### Entries supplied ###
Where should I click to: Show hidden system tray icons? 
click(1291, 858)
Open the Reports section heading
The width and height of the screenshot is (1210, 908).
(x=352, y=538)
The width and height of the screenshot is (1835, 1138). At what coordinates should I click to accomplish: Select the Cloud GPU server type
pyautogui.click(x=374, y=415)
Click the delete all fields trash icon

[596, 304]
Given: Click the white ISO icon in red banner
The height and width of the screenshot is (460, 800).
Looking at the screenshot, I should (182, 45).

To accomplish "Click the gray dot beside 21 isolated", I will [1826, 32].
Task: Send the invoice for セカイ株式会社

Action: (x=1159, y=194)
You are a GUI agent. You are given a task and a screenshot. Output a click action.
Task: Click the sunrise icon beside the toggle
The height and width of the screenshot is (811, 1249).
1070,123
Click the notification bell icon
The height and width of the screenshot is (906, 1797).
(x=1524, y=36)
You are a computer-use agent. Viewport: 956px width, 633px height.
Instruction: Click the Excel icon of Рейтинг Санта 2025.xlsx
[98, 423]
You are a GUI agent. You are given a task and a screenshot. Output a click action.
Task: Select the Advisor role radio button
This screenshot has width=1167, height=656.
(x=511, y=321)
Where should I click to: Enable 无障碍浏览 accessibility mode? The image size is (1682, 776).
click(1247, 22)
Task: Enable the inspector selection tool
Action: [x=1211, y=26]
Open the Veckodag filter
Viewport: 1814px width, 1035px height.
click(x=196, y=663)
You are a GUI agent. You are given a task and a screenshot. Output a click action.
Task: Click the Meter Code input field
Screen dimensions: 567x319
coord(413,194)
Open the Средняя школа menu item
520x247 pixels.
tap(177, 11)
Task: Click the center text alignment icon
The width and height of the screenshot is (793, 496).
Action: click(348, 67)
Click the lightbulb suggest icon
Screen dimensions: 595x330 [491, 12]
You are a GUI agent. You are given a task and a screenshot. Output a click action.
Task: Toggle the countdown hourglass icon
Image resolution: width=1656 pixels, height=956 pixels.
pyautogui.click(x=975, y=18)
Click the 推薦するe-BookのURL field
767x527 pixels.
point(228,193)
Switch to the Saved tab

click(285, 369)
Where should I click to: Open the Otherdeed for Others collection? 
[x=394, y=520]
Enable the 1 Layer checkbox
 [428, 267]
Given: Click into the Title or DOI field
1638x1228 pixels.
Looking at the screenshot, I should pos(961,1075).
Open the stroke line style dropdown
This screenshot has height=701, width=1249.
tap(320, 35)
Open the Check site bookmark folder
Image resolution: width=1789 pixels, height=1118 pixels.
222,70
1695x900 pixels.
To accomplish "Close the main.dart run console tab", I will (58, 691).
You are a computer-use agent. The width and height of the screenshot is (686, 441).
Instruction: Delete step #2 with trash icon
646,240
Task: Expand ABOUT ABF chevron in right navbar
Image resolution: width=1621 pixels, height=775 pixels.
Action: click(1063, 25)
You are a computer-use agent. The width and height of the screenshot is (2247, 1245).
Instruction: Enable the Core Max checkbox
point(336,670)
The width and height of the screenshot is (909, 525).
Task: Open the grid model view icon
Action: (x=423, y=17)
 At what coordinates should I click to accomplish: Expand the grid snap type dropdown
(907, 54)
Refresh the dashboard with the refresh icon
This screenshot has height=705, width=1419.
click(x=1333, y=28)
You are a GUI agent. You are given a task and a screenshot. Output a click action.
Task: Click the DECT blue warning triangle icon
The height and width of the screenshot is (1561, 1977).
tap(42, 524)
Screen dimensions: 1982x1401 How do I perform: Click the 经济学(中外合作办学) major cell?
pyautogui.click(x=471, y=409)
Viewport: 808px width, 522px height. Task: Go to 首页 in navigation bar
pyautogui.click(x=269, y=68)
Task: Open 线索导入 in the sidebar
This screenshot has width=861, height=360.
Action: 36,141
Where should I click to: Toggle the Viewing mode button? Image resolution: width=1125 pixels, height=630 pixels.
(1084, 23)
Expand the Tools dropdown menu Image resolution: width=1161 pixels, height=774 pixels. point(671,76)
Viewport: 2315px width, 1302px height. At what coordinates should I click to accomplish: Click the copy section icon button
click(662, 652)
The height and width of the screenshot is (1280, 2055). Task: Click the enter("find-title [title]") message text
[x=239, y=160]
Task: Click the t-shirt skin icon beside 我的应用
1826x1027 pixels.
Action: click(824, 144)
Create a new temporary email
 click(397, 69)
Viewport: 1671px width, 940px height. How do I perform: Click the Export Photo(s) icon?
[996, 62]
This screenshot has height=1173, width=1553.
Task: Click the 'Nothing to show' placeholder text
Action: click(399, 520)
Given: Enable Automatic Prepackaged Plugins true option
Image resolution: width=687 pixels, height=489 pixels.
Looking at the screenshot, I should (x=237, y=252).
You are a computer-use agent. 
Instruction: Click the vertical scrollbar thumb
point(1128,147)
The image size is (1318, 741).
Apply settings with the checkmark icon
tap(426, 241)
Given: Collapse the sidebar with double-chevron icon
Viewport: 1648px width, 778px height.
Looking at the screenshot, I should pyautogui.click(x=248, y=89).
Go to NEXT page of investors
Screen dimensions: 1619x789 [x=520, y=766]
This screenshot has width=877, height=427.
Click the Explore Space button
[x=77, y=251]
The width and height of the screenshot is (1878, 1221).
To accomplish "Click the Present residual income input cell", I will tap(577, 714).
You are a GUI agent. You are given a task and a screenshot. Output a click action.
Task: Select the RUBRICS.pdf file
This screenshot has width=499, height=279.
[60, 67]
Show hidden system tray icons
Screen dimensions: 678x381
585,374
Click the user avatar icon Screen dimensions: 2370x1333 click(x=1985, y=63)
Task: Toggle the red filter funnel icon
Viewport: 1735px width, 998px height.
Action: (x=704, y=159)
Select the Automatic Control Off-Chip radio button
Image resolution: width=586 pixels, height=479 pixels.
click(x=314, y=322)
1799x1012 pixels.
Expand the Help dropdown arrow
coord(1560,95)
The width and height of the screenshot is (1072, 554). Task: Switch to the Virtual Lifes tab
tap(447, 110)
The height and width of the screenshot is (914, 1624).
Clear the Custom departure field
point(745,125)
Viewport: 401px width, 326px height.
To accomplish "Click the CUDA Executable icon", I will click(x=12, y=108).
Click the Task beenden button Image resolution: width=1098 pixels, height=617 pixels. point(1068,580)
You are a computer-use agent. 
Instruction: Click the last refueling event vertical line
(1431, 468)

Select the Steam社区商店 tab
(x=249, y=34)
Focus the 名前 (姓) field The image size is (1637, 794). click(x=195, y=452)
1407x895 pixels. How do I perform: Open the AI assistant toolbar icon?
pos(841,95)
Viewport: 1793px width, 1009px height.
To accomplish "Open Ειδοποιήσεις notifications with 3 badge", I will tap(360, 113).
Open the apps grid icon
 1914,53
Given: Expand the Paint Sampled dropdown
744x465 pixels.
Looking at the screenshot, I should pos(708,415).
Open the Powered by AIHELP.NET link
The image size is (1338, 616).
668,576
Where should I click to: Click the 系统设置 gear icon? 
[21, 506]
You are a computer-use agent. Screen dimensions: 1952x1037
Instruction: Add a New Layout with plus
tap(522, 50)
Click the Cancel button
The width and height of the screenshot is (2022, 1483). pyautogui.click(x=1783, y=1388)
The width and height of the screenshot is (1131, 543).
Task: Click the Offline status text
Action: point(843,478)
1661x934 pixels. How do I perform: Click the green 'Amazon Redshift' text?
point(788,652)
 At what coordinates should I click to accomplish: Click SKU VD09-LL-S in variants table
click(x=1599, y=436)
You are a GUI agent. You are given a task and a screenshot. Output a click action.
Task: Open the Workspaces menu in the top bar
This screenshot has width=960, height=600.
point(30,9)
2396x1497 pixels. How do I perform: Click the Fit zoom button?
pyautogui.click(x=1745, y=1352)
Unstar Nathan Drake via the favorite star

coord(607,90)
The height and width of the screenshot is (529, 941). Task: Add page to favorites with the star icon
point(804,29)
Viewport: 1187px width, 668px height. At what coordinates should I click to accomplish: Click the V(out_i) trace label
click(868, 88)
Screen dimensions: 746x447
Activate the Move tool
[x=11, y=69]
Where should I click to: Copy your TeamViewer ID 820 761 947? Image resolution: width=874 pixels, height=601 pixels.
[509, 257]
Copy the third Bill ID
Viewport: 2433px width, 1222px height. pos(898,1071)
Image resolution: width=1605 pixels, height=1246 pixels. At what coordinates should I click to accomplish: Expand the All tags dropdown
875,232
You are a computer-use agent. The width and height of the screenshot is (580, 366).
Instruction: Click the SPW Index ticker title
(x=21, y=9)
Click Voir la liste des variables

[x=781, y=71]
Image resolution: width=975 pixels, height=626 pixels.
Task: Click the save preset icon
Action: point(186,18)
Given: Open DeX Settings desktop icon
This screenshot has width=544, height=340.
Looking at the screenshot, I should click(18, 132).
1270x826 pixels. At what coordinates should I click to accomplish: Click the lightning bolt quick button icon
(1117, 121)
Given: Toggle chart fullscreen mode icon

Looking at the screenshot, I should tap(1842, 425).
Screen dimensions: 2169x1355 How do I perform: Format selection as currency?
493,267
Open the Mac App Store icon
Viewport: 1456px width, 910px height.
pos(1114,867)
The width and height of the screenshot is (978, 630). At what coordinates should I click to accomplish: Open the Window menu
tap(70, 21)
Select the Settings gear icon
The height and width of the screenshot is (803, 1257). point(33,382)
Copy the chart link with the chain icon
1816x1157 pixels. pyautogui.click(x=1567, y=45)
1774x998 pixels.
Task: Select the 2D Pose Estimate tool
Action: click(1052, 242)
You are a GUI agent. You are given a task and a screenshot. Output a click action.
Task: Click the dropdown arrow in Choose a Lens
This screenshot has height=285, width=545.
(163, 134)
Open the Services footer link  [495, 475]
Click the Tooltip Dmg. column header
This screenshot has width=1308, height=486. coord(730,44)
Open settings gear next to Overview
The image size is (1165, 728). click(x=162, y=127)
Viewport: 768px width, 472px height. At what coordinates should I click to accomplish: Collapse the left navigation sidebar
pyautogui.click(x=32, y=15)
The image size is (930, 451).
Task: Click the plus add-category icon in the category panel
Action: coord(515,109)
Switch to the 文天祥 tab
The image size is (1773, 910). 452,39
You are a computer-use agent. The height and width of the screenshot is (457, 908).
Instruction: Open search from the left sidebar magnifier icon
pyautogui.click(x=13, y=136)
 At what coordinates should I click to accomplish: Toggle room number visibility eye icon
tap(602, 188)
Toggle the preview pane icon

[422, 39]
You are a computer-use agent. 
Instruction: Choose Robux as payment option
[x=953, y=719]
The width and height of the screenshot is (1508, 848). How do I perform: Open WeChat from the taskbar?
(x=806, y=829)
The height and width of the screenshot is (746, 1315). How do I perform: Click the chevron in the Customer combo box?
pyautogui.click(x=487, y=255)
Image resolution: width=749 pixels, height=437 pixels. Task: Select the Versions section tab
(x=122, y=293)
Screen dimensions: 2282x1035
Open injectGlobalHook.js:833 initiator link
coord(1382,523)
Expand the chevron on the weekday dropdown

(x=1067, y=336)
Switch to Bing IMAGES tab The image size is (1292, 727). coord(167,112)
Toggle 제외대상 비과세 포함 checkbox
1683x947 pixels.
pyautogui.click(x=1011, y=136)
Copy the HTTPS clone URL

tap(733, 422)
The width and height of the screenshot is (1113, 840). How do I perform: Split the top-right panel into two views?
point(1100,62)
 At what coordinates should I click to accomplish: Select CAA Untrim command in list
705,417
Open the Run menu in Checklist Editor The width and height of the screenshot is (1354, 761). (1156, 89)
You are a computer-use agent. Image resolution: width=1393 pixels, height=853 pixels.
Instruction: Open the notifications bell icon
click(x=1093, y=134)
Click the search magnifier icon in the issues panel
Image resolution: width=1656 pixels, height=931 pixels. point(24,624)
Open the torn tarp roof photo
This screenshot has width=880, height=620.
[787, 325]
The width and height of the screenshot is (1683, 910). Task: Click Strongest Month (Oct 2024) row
###
▶ [Work required]: The response must give every line from the material above that holds the string "filter".

▶ [The answer]:
Open the Veckodag filter
Task: Toggle the red filter funnel icon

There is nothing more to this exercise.